If you’re exploring how a home refinance could affect your monthly payments, check out our refinance calculator.
How to Calculate Mortgage Payments
To use the custom mortgage calculator, start by inputting all of your loan information. This can be real information from an existing mortgage or hypothetical values that you’re experimenting with. You can also add information about prepayments if you plan to make those.
If you’re unsure about a term, click the question marks in each row for more information. There’s also full descriptions for each term below the calculator.
With all your information added, the calculator will display your estimated monthly payment amount. It will also generate graphs to show principal and interest breakdowns, as well as principal balance over the loan term.
By clicking “View Report” at the top of the calculator, you can see a more detailed layout of all the facts and figures, additional summaries, payment schedules and printing options.
Principal vs. Interest Payments
If you’ve never taken out a home loan before, the differences between principal and interest payments may be new to you.
The principal is the original amount of money borrowed from a lender to buy a home, excluding interest. Payments towards the principal directly reduce the outstanding balance of the loan. As the principal balance decreases over time, you build equity in your property, which is the difference between the property’s value and what you owe on the mortgage.
On the other hand, interest is the cost of borrowing money, calculated as a percentage of the principal balance of the loan. Interest payments do not reduce the principal balance; instead, they are the lender’s charge for lending you the money.

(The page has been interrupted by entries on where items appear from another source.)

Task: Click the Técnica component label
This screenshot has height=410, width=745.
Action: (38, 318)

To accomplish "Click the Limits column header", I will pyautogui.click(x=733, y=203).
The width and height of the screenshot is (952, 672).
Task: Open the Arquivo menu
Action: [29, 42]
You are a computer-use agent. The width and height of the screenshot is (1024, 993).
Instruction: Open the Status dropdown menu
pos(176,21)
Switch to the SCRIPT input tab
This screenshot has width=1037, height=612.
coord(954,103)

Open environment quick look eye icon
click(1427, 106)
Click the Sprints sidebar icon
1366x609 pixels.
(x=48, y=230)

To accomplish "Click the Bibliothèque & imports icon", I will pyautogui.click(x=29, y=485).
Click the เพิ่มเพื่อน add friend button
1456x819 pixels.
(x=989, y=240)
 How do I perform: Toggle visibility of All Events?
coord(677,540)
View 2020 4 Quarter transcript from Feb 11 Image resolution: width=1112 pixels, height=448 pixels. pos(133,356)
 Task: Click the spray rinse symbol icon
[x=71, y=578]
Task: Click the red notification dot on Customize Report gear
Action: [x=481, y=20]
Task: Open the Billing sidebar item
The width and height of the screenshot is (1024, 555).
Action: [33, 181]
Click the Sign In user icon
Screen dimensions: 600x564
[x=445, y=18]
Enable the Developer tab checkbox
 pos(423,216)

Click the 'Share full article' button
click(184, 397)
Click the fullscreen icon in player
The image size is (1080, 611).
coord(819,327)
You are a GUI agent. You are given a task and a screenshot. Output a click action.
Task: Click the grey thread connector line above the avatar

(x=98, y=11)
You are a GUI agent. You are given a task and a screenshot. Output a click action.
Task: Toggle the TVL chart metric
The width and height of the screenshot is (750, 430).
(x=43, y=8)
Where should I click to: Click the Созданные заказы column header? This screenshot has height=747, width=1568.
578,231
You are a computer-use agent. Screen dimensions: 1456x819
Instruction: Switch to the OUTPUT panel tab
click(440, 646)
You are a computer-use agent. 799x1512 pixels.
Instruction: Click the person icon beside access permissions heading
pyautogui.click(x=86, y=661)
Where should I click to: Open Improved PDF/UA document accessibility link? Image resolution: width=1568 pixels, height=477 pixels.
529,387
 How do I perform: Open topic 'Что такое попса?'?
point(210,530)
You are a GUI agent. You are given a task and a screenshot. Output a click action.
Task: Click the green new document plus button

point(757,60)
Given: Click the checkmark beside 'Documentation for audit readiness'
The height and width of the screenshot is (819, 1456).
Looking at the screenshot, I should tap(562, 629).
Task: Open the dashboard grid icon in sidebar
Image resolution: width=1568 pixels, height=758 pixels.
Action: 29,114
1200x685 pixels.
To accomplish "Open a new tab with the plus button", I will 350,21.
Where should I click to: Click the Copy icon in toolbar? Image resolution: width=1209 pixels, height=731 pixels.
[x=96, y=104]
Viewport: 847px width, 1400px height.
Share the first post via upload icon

Fixed-rate mortgages are often structured so that the total monthly payment remains constant over the life of the loan, but the amount of principal and interest payments shift over time. In the early years of the loan, a larger portion of each payment goes toward interest. As your lender makes a return on the loan, the interest expense goes down, and more of each payment goes towards reducing the principal.
By using the custom mortgage calculator, you can see a breakdown of how your overall debt will be split between primary and interest, as well as how much primary you will have left year by year.
Mortgage prepayment refers to the act of paying off a mortgage loan before its due date. This can be done either by paying off the entire balance at once or by making extra payments in addition to the regular monthly payments.
Prepaying a mortgage can reduce the amount of interest paid over the life of the loan, as it decreases the principal balance faster than scheduled, thereby reducing the interest calculated on the remaining principal.
Be aware some mortgages may have prepayment penalties, which are fees charged by the lender for paying off the loan early. It’s important to understand the terms of your mortgage agreement before making extra payments.
The custom mortgage calculator allows you to visualize how mortgage prepayments will affect your interest debt. Input prepayment frequency and the amount you’ll pay, and the calculator will tell you how much you stand to save in interest. It will also compare your debt on the normal payment schedule to your debt with prepayments over the course of your loan term.